ZAMAN GEÇMEDEN
Zamanın birinde bir kasabada yaşayan dünyalar güzeli bir kız varmış. Bu kız öyle güzelmiş ki çok uzak şehirlerden ve ülkelerden çok zengin, çok yakısıklı, asil pek çok delikanlı onu görmeye gelirmiş. Kendisiyle evlenmek isteyen nice prensi nice şövalyeyi reddeden güzel kız kimseleri beğenmezmis.Bu arada aynı kasabada yasayan ve bu kıza aşık olan genç bir delikanlı da bu kızı istemis. Ama kız onu da reddetmis.
Aradan uzun yıllar geçmiş. Bizim delikanlı kasabadan ayrılmıs. Kendine baska bir hayat kurmuş ve evlenmiş,çoluk çocuğa karısmış.Bir gün yolu bir zamanlar yaşadıgı güzel,küçük kasabaya düşmüş.Orada tanıdık birine rastladıgında aklına bir zamanlar orada yasayan dünyalar güzeli kız gelmiş ve ona ne olduğunu sormuş. Yaşlı adam önünde gül bahçesi olan bir evi göstererek kizin evlendiğini söylemiş.
Bizimki bir zamanlar herkesi reddetmiş olan kızın kocasını pek merak etmiş. Bir gün gizlenip kocasını evden çıkarken görmüş. Kızın kocası şişman ,kel ve çirkin mi çirkin bir adammış.Üstelik zengin bile değilmiş.Çok merak eden adam kocası gittikten sonra evin kapısını çalmis. Kız kapıyı açınca kendini tanıtmış ve neden böyle bir adamla evlenmiş olduğunu sormus.Kız da ona arkasındaki gül bahçesinden en güzel gülü koparıp getirirse cevabı vereceğini bu arada tek şartının bahçede ilerlerken geriye dönmemesi olduğunu söylemis.
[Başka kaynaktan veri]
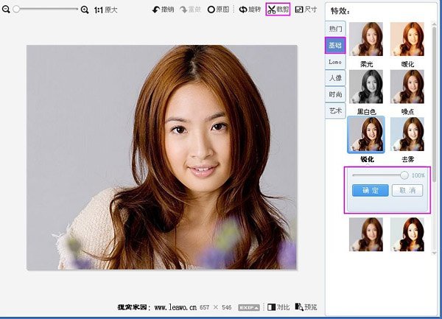Image resolution: width=442 pixels, height=319 pixels.
Task: Select the 裁剪 crop tool
Action: coord(278,10)
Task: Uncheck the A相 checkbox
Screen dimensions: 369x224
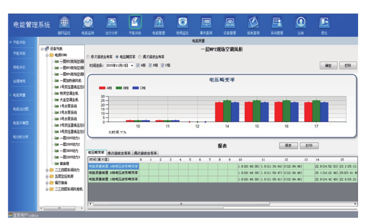Action: [138, 65]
Adam da bunun üzerine yüzlerce güzel gülün olduğu bahçede ilerlemeye başlamıs. Birden çok güzel sarı bir gül görmüş. Tam ona doğru eğilirken biraz ilerde kocaman pempe bir gül gözüne çarpmış. Tam ona uzanırken daha ilerde muhteşem güzellikte kırmızı bir gül goncası görmüş. Derken bir de bakmış ki bahçenin sonuna gelmiş ve mecburen oradaki bir gülü koparip kıza götürmüş. Bahçenin en güzel gülünü getirmesini beklerken kız bir de ne görsün yapraklari solmuş cılız bir gül. Bunun üzerine adama dönen kız şöyle demiş; " Bak gördün mü? Her zaman daha iyisini bulmak isterken ömür geçer ve sen en kötüsüne razı olmak zorunda kalırsın. Bu yüzden gençlik gitmeden elindekiyle yetinebilmeyi öğrenmek gerekir."